[Source data]

- - -

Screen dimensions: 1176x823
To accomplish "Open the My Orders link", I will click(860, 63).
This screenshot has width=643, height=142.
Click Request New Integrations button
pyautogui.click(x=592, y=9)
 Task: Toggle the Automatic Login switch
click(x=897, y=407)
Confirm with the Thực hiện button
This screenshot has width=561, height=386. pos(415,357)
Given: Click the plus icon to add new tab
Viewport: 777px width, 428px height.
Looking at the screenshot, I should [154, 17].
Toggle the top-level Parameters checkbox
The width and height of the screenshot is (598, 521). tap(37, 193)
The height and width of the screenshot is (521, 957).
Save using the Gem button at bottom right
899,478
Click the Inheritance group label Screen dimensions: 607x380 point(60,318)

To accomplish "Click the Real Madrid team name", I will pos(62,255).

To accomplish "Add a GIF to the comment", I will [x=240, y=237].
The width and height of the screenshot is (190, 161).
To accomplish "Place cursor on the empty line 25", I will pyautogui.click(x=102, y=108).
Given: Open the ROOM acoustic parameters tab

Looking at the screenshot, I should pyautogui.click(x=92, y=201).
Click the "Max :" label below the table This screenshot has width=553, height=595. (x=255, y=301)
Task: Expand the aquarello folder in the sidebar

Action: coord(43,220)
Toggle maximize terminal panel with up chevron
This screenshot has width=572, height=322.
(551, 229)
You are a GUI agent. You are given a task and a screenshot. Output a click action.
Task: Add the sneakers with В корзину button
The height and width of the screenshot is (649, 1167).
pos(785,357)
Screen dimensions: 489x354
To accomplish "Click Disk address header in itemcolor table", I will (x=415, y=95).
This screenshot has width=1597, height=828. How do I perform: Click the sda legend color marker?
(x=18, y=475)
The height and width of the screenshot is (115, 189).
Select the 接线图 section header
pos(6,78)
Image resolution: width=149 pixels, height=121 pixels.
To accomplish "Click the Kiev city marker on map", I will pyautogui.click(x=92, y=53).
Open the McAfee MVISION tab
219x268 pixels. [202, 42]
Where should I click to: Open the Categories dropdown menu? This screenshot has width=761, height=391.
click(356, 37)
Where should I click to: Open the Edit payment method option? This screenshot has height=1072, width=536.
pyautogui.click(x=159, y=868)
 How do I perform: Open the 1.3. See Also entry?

- - -

YOUR GOAL: Would you write out each entry precisely as it is given?

ANSWER SECTION:
Screen dimensions: 1176x823
To accomplish "Open the My Orders link", I will click(860, 63).
This screenshot has width=643, height=142.
Click Request New Integrations button
pyautogui.click(x=592, y=9)
 Task: Toggle the Automatic Login switch
click(x=897, y=407)
Confirm with the Thực hiện button
This screenshot has width=561, height=386. pos(415,357)
Given: Click the plus icon to add new tab
Viewport: 777px width, 428px height.
Looking at the screenshot, I should [154, 17].
Toggle the top-level Parameters checkbox
The width and height of the screenshot is (598, 521). tap(37, 193)
The height and width of the screenshot is (521, 957).
Save using the Gem button at bottom right
899,478
Click the Inheritance group label Screen dimensions: 607x380 point(60,318)

To accomplish "Click the Real Madrid team name", I will pos(62,255).

To accomplish "Add a GIF to the comment", I will [x=240, y=237].
The width and height of the screenshot is (190, 161).
To accomplish "Place cursor on the empty line 25", I will pyautogui.click(x=102, y=108).
Given: Open the ROOM acoustic parameters tab

Looking at the screenshot, I should pyautogui.click(x=92, y=201).
Click the "Max :" label below the table This screenshot has width=553, height=595. (x=255, y=301)
Task: Expand the aquarello folder in the sidebar

Action: coord(43,220)
Toggle maximize terminal panel with up chevron
This screenshot has width=572, height=322.
(551, 229)
You are a GUI agent. You are given a task and a screenshot. Output a click action.
Task: Add the sneakers with В корзину button
The height and width of the screenshot is (649, 1167).
pos(785,357)
Screen dimensions: 489x354
To accomplish "Click Disk address header in itemcolor table", I will (x=415, y=95).
This screenshot has width=1597, height=828. How do I perform: Click the sda legend color marker?
(x=18, y=475)
The height and width of the screenshot is (115, 189).
Select the 接线图 section header
pos(6,78)
Image resolution: width=149 pixels, height=121 pixels.
To accomplish "Click the Kiev city marker on map", I will pyautogui.click(x=92, y=53).
Open the McAfee MVISION tab
219x268 pixels. [202, 42]
Where should I click to: Open the Categories dropdown menu? This screenshot has width=761, height=391.
click(356, 37)
Where should I click to: Open the Edit payment method option? This screenshot has height=1072, width=536.
pyautogui.click(x=159, y=868)
 How do I perform: Open the 1.3. See Also entry?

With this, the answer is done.